CIDI - Centrum Informatie en Documentatie Israël

Kamer vraagt door over afzeggen burgemeestersreis

Wed 06-10-2010

Christen Unie, PVV en SGP willen van demissionair BuZa-minister Verhagen horen wat nu echt de aanleiding was een studiereis af te lasten van Israelische burgemeesters, onder wie ook burgemeesters van nederzettingen op de Westbank . VNG-directeur Ralph Pans zegt dat de Nederlandse ambassade in Tel Aviv direct contact opnam om te waarschuwen, maar Verhagen zei in antwoord op kamervragen dat het Ministerie slechts 'desgevraagd' contact opnam. Zij verschuilen zich achter elkaar, maar hoe zit het nu?

CIDI-directeur Ronny Naftaniel reageerde verontwaardigd op het afzeggen van een burgemeesterreis naar Nederland, waaraan ook leiders van nederzettingen zouden deelnemen. "In de delegatie zaten ook Arabische burgemeesters", aldus Naftaniel. "Het was een non-politieke reis, bedoeld om de kennis te vergroten. Juist burgemeesters uit de Westbank hadden hier veel kunnen leren. Dit is een gemiste kans voor de VNG om haar opinie te uiten over nederzettingen."

Ook in Israel ontstond grote ophef over het afzeggen van de reis en in Nederland stelden SGP, VVD, CDA en PVV er kritische vragen over. "Terwijl Israel en de Palestijnen onderhandelen, besluit Nederland vast waar de grenzen zullen lopen", zei een boze commentator.

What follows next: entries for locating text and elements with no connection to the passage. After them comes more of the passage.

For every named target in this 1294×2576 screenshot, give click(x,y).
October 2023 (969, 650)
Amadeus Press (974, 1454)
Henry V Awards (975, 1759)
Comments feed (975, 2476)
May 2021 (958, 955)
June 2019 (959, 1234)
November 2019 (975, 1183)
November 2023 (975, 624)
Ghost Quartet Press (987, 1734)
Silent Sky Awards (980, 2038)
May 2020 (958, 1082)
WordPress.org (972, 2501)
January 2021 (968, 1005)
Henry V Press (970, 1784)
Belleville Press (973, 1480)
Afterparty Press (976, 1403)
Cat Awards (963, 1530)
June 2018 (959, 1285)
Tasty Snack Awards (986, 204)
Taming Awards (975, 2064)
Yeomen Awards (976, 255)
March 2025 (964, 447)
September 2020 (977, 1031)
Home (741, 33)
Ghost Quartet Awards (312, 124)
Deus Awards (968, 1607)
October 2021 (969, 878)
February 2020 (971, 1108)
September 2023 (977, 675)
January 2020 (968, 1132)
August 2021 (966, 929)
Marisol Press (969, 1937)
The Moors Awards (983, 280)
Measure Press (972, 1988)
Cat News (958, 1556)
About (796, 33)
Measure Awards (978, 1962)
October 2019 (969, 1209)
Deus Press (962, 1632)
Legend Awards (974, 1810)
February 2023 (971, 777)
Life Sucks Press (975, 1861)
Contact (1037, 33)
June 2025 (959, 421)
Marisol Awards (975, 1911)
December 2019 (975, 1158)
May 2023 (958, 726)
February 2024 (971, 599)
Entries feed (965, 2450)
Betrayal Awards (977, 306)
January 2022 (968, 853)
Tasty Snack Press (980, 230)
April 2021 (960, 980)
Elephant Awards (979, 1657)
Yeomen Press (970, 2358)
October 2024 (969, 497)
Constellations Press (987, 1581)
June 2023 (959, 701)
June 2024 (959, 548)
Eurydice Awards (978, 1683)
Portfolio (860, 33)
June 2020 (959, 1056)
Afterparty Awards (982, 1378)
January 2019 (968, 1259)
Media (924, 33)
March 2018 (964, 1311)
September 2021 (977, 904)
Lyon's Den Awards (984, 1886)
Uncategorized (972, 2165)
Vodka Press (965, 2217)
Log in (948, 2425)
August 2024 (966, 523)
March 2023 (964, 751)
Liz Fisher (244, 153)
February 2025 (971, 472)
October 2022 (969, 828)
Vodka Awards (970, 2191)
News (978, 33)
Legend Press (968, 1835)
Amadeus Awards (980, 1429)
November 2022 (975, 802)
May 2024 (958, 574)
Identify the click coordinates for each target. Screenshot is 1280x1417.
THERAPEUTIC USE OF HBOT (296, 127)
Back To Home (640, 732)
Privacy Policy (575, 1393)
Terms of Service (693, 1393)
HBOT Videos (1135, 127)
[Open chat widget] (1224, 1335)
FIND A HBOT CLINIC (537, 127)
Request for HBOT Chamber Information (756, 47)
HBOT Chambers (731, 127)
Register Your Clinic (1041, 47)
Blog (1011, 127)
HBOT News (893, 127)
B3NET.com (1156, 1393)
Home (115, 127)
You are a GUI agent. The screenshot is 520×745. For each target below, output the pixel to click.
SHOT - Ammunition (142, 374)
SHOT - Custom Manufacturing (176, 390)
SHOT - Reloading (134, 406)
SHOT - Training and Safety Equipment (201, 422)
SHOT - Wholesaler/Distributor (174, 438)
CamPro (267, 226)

Er was goede reden om kamervragen te stellen: was dit nu een actie van de VNG, van de Nederlandse Ambassade in Israel, of misschien nieuw beleid van Verhagens demissionaire ministerie? De lezingen bleven verdeeld, ook na Verhagens antwoorden op de Kamervragen. Gisteren stelden CU, PVV en SGP de volgende vervolgvragen.
1. Heeft u kennis genomen van het artikel in NRC-Handelsblad dd 21 september waarin VNG directeur Pans zegt dat de Nederlandse Ambassade in Tel Aviv direct contact met de VNG heeft opgenomen om te waarschuwen over de samenstelling van de missie (`pikant') van Israelische burgemeesters?

2. In hoeverre is de uitspraak van de heer Pans in overeenstemming met uw antwoord op eerdere Kamervragen (Voordewind c.s.), waarin u stelt dat het Ministerie contact heeft opgenomen met de VNG? Heeft het Ministerie `desgevraagd' de VNG geïnformeerd `dat vertegenwoordigers van de Rijksoverheid in het algemeen geen contacten onderhouden met de lokale overheden in de nederzettingen', of is het initiatief van het Ministerie danwel van de Ambassade in Tel Aviv uitgegaan, zoals de heer Pans stelt?
3. Vindt u in het algemeen dat Nederlandse Ambassades in het buitenland in staat moeten zijn politieke standpunten aan personen in Nederland over te brengen?

4. Houd uw constatering dat de Israëlische nederzettingen illegaal zijn in dat contacten tussen Nederlandse personen, organisaties en overheden met inwoners van die nederzettingen ook illegaal zijn? Zo ja, op welke (volken)rechtelijke grondslag berust dit?
5. Is het door u gememoreerde advies van het Internationaal Gerechtshof van 9 juli 2004 over de Israëlische veiligheidsbarrière bindend voor de internationaalrechtelijke status van de nederzettingen? Is het geen noodzaak dat zo'n advies moet worden bekrachtigd door de Veiligheidsraad wil het internationaalrechtelijke consequenties hebben?
6. Waarop baseert u uw aanname dat regeringscontacten met autoriteiten van de nederzettingen de nederzettingen legitimeren? Hangt dat niet af van de soort contacten? Indien daar ook de niet-politieke studiereis van een gemengde groep Israëlische burgemeesters onder valt, is hier dan niet sprake van een nieuwe beleidslijn van het ministerie en vindt het ministerie die beleidslijn wel passen bij zijn demissionaire status en zo ja waarom?